Coat of arms of Robert Francis Prevost as cardinal of the Catholic Church

Another versions of the coat of arms of Robert Francis Prevost as Pope of the Catholic Church

Leo XIV has been the pope of the Catholic Church since 8 May 2025. He adopted a modified version of the coat of arms and the same motto that he used during his time as a cardinal.

== Shield ==
=== Blazon ===
The official blazon in Italian is:

Tagliato: nel 1° d’azzurro a un giglio d’argento; nel 2° di bianco, al cuore ardente e trafitto da una freccia posta in sbarra, il tutto di rosso e sostenuto da un libro al naturale.

The Holy See Press Office translated this to English as:

The left field is blue with a silver fleur-de-lis; the right is white, with a flaming heart pieced by an arrow, entirely red, and resting on an uncovered book.

But a more correct heraldic translation from Italian would be:
Per bend sinister azure and argent, in the first, a fleur-de-lis argent, in the second, a heart enflamed pierced by an arrow bendwise sinister, all gules, upon a book proper.

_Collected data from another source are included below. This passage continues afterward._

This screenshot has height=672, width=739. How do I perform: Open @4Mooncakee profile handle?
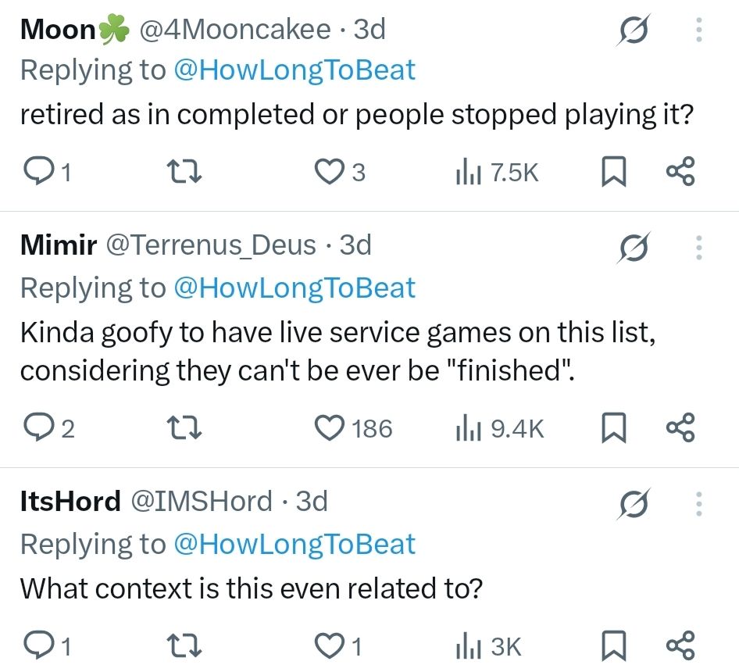coord(234,30)
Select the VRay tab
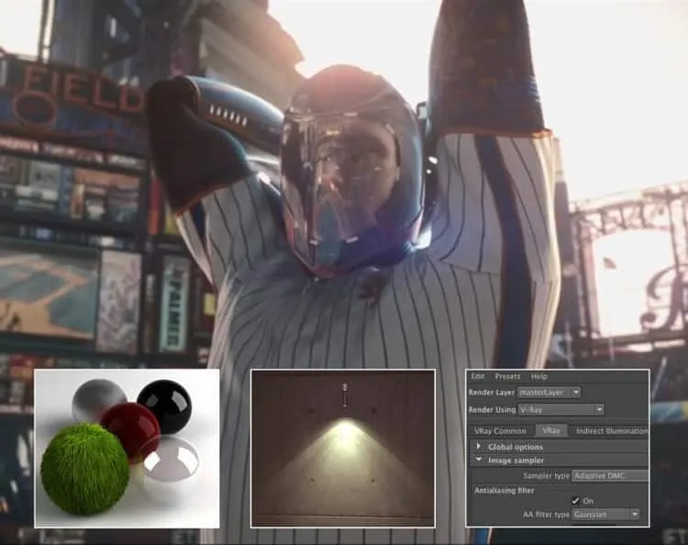This screenshot has width=688, height=545. coord(551,430)
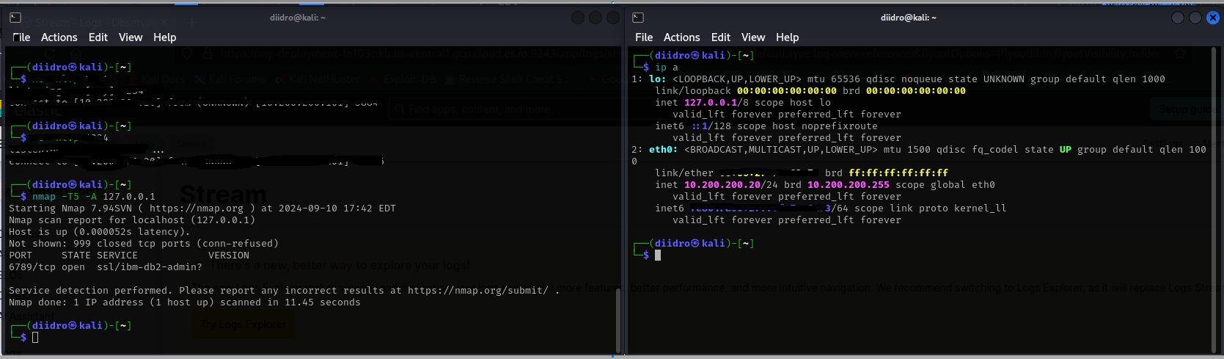Expand the Edit menu in the left terminal

tap(98, 37)
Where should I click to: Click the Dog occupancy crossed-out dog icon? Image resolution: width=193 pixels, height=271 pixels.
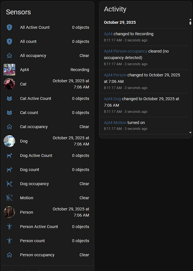coord(9,184)
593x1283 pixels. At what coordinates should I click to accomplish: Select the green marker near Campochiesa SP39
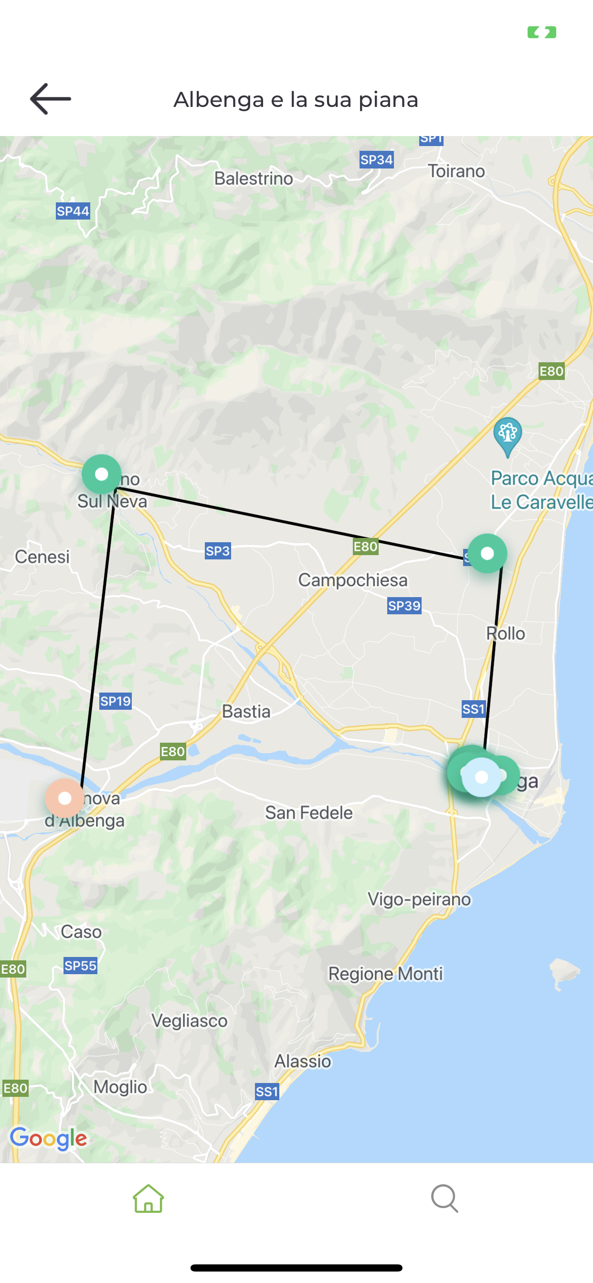[x=487, y=553]
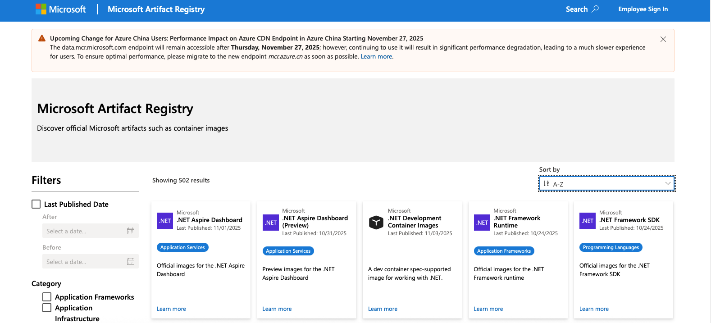711x323 pixels.
Task: Click the .NET Framework Runtime logo icon
Action: [x=482, y=223]
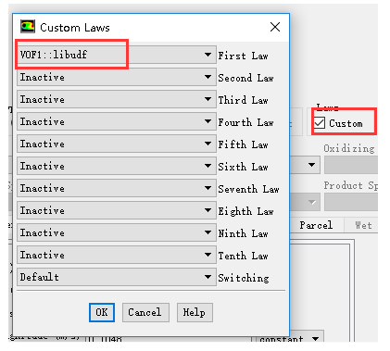The width and height of the screenshot is (390, 351).
Task: Expand the Second Law dropdown
Action: point(117,77)
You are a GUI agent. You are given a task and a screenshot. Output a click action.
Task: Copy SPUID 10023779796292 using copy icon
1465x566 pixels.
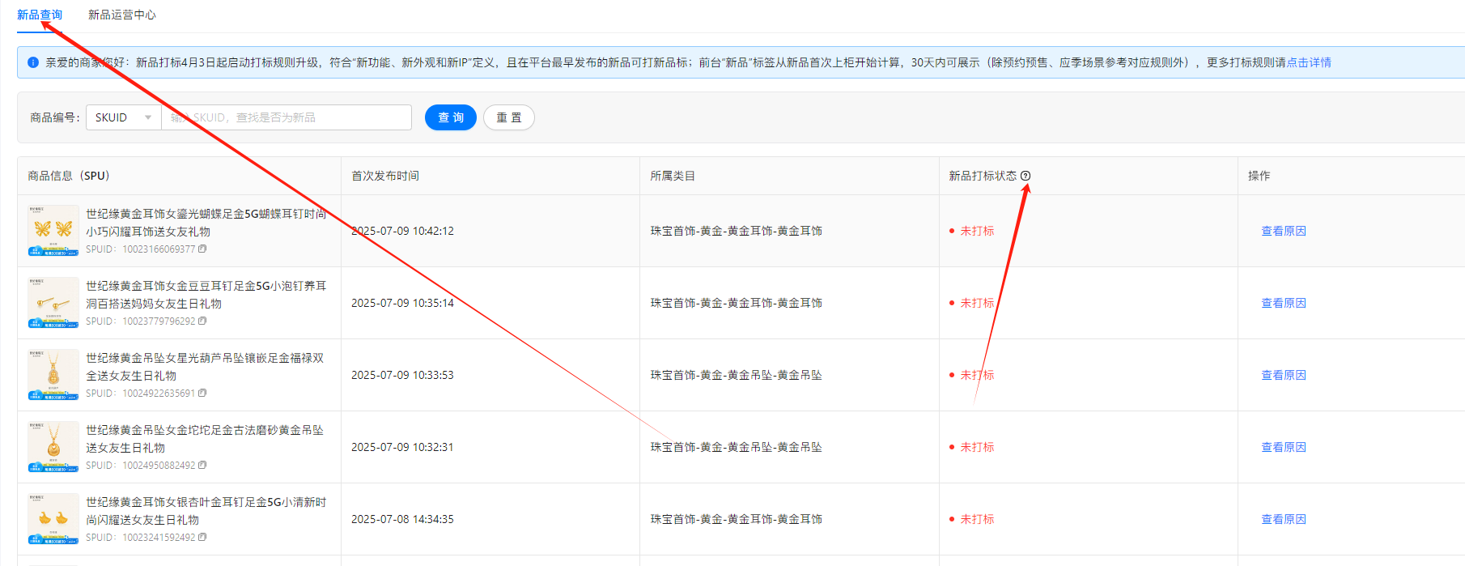coord(202,321)
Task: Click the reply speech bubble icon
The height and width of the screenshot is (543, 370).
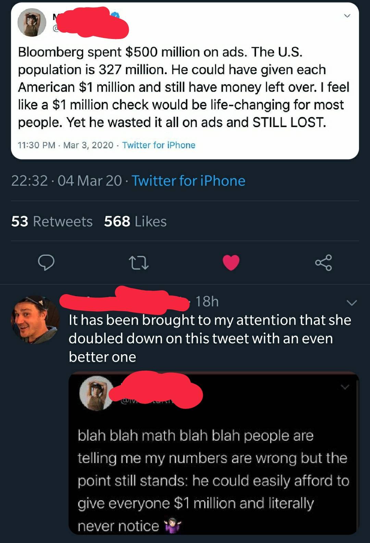Action: click(x=46, y=263)

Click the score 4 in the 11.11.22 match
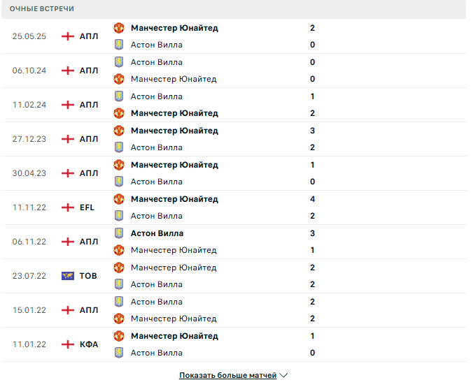(312, 199)
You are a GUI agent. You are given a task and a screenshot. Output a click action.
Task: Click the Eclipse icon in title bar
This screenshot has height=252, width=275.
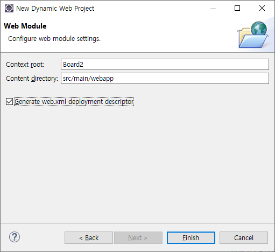point(9,8)
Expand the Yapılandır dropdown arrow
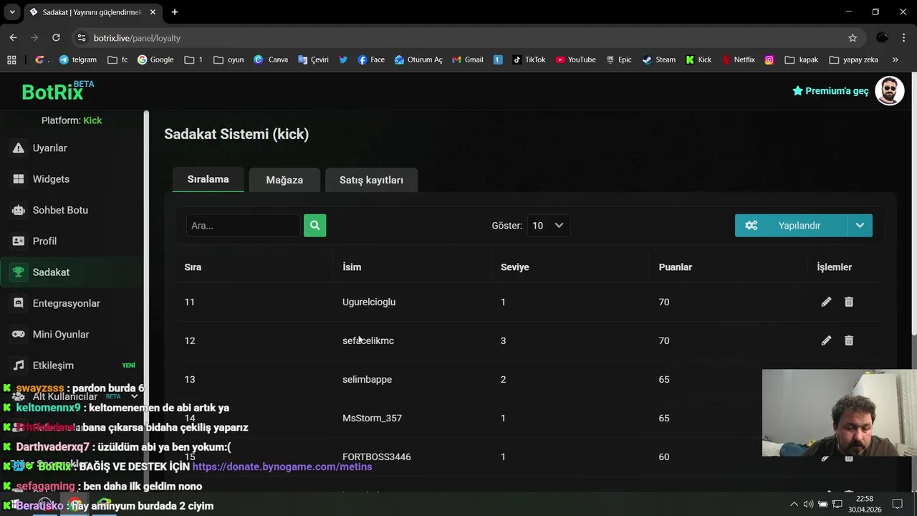 click(860, 226)
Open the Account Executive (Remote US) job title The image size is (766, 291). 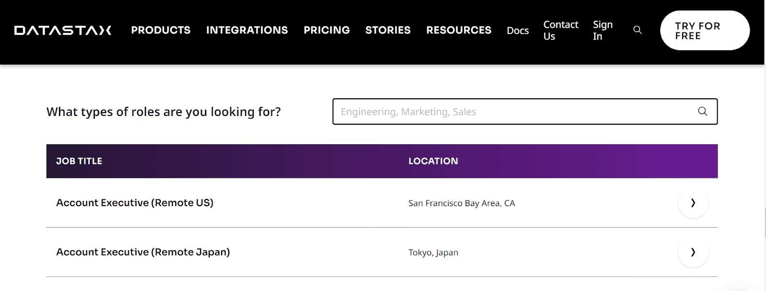[135, 203]
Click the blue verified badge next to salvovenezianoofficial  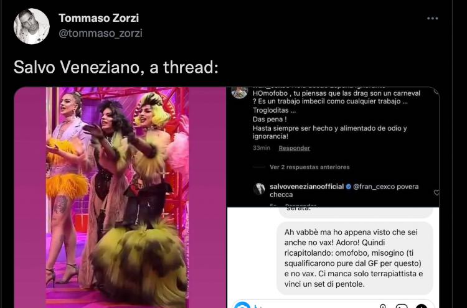(x=348, y=187)
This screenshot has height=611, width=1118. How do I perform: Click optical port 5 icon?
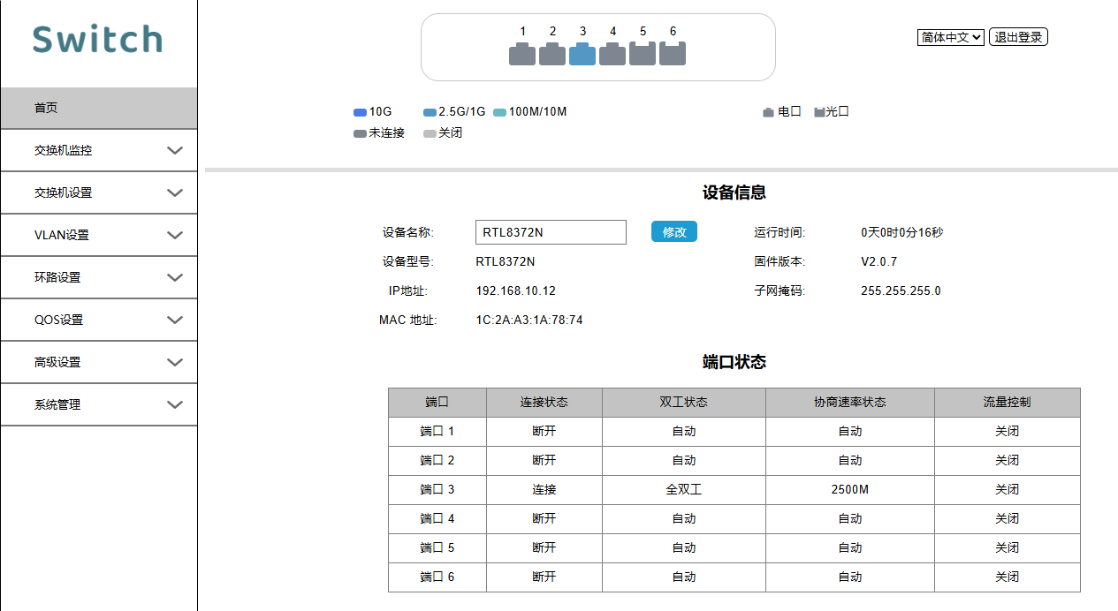[x=643, y=54]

==== Tincture controversy ====
The official Vatican herald's commentary (in Italian) on the blazon notes that the lower section is bianco (nello stemma papale in tonalità avorio)—"white (in the papal coat of arms in ivory tones)". This contradicts the traditional heraldic practice. The image release following the election of Pope Leo also contradicts the official blazon, as the book is shown in Gules rather than proper, which is traditionally brown, as was the case in his arms as cardinal. Some users online—including the talk page for the SVG file of the coat of arms in Wikipedia—expressed confusion about the exact tincture of the design. Fr. Guy Selvester of the American Heraldry Society, commented that "the slight change in tincture of the division of the field in base from Argent (silver or white artistically) to a kind of beige or buff color shows an appalling lack of understanding of heraldry". Marco Foppoli, a prominent heraldist with close ties to the Vatican has been vocal in his critique of the design, stating among other things that:

The net result in all of this is a coat of arms devoid of graphical vigour, soul-less and bland, and with no particular evocative force; an unsuccessful assemblage […] not to mention the butter-colored field that is inexplicably different from the silver coloured fleur-de-lys, a dissimilarity that is due, it would seem, to the very rare and completely exceptional heraldic cases of the insignia of ecclesiastical orders that, in this case, simply needed to be corrected.

=== Charges ===
The shield is divided into two sections, depicting two charges:
- The upper section has a blue background with a white fleur-de-lis, symbolizing the Virgin Mary.
- The lower section has a light background and depicts a red heart pierced by an arrow, resting on a closed book. This imagery is inspired by Saint Augustine, who described how the Word of God pierced his heart, a symbol of his conversion.

== External ornaments ==
The coat of arms also includes traditional papal symbols:
- A mitre (liturgical headdress),
- Two crossed keys behind the shield.
Traditionally, a Pope's coat of arms was externally adorned only by the three-tiered papal tiara with lappets and the crossed keys of Saint Peter with a cord. The tiara represented the roles of authority of the Pope, while the keys represent the power to loose and bind in Heaven as on earth. Pope Leo XIV's arms maintain the keys, but replaced the tiara (as did his predecessors Francis and Benedict XVI) with a triband mitre.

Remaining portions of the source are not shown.